Work item: Below are the entries. Set down exactly the line containing "Viewport: 980px width, 464px height." and each line after it.

Provided information:
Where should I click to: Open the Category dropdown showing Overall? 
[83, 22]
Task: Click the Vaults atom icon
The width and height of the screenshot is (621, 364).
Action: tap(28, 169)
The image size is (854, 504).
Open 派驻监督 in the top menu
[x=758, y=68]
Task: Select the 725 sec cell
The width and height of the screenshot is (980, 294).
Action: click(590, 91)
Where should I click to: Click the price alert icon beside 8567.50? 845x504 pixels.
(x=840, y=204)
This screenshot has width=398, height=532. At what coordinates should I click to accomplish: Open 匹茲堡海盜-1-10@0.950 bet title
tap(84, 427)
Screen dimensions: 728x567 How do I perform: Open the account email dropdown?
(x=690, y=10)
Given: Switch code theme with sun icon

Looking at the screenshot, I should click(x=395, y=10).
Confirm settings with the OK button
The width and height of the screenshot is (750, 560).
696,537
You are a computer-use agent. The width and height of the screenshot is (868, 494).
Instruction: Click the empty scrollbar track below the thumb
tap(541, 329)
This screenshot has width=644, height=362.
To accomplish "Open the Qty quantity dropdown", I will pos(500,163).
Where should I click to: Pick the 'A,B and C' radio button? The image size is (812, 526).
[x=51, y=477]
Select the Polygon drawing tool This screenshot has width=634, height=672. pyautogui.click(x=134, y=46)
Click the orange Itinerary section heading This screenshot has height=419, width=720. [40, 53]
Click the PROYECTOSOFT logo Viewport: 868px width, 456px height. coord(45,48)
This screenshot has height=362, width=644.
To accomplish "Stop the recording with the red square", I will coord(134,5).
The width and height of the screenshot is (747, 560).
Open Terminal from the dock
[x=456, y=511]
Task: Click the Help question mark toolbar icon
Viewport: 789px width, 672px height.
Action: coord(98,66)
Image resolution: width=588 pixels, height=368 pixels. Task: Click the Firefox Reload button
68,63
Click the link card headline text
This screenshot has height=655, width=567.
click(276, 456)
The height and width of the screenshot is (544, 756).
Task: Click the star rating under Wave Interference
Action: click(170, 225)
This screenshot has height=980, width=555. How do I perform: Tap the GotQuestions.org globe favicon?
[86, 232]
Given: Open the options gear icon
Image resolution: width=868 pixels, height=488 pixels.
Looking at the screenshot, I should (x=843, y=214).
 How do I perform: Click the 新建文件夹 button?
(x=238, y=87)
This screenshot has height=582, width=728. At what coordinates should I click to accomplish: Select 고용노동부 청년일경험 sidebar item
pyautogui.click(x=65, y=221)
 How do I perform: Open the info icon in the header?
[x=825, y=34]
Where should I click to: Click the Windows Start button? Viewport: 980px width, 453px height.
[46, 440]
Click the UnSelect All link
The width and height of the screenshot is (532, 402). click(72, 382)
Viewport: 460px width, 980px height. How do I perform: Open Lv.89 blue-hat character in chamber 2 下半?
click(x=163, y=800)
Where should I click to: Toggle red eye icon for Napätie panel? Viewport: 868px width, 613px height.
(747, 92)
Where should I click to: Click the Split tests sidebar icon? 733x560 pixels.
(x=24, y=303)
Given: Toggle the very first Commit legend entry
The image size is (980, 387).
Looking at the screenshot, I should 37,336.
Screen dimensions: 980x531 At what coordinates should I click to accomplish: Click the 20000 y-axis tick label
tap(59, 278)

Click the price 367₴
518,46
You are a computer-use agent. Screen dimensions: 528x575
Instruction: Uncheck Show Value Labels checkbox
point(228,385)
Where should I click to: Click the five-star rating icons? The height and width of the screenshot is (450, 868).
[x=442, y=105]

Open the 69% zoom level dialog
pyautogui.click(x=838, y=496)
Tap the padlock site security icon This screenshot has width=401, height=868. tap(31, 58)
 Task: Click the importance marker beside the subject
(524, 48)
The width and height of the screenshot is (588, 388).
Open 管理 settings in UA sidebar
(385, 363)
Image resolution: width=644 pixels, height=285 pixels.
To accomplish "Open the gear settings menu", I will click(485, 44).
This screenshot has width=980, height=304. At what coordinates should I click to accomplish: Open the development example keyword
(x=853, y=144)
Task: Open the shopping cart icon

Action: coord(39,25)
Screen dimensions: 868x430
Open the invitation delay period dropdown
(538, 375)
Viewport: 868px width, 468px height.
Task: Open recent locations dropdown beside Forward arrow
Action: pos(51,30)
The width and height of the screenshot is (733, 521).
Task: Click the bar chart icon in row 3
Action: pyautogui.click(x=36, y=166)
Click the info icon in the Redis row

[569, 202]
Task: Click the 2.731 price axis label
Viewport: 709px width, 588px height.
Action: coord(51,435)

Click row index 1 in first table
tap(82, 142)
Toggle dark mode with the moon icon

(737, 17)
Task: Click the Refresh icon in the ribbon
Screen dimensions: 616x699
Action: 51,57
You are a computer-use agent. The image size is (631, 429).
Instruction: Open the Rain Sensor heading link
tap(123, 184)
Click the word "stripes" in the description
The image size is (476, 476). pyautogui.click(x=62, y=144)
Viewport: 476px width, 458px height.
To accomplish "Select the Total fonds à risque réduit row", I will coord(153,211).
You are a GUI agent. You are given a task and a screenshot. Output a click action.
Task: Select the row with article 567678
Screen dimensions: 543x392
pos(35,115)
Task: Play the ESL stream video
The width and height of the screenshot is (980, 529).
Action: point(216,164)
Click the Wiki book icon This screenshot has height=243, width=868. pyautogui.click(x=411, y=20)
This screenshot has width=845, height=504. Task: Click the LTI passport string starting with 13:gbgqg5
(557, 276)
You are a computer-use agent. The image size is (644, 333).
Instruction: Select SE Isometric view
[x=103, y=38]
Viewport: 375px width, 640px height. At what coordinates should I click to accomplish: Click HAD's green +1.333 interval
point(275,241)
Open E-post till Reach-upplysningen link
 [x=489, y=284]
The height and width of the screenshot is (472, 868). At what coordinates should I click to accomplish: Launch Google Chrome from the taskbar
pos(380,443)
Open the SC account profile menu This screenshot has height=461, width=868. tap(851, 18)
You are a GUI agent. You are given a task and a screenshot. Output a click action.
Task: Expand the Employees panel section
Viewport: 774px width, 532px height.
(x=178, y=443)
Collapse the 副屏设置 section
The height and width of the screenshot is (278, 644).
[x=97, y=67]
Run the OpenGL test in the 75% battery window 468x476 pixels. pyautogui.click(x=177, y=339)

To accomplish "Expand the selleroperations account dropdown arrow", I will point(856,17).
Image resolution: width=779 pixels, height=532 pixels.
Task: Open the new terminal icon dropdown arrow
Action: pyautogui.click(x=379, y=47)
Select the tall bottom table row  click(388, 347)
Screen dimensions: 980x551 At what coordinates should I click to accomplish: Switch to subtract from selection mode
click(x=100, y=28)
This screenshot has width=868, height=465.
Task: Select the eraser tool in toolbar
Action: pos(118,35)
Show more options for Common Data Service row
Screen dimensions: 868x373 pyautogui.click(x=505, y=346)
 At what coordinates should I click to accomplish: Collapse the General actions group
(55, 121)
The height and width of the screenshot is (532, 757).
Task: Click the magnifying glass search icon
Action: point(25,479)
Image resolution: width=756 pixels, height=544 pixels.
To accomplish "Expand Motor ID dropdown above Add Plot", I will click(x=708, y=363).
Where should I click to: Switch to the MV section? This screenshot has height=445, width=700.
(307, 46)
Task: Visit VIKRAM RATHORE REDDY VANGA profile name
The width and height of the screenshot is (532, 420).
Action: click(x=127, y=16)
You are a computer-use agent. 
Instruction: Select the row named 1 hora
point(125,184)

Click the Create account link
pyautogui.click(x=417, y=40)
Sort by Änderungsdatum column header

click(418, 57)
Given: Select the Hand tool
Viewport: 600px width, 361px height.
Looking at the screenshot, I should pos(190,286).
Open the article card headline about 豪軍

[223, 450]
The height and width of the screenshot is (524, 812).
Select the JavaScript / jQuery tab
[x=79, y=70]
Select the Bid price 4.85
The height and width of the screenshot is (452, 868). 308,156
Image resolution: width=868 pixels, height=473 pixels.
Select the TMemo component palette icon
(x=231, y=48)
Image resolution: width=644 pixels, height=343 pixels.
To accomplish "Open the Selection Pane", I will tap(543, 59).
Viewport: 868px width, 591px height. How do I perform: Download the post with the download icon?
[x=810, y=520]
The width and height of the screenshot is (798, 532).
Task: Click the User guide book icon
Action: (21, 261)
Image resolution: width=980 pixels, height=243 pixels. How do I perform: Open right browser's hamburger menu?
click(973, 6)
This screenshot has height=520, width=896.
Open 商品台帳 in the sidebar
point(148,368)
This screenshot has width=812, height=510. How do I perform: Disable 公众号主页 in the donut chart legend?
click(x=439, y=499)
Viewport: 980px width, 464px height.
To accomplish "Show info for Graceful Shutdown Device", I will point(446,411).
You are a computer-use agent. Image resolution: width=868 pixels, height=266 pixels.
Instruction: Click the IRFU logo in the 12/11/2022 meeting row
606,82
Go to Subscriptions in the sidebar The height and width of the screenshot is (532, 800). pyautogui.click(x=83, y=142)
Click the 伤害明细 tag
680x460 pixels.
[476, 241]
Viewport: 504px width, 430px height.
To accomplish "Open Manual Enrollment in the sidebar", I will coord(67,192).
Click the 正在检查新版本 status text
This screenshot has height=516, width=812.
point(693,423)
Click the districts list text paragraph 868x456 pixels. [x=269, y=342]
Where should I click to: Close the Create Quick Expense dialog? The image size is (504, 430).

Answer area:
Viewport: 980px width, 464px height.
To accomplish "Show info for Graceful Shutdown Device", I will point(446,411).
You are a computer-use agent. Image resolution: width=868 pixels, height=266 pixels.
Instruction: Click the IRFU logo in the 12/11/2022 meeting row
606,82
Go to Subscriptions in the sidebar The height and width of the screenshot is (532, 800). pyautogui.click(x=83, y=142)
Click the 伤害明细 tag
680x460 pixels.
[476, 241]
Viewport: 504px width, 430px height.
To accomplish "Open Manual Enrollment in the sidebar", I will coord(67,192).
Click the 正在检查新版本 status text
This screenshot has height=516, width=812.
point(693,423)
Click the districts list text paragraph 868x456 pixels. [x=269, y=342]
Where should I click to: Close the Create Quick Expense dialog? The image size is (504, 430).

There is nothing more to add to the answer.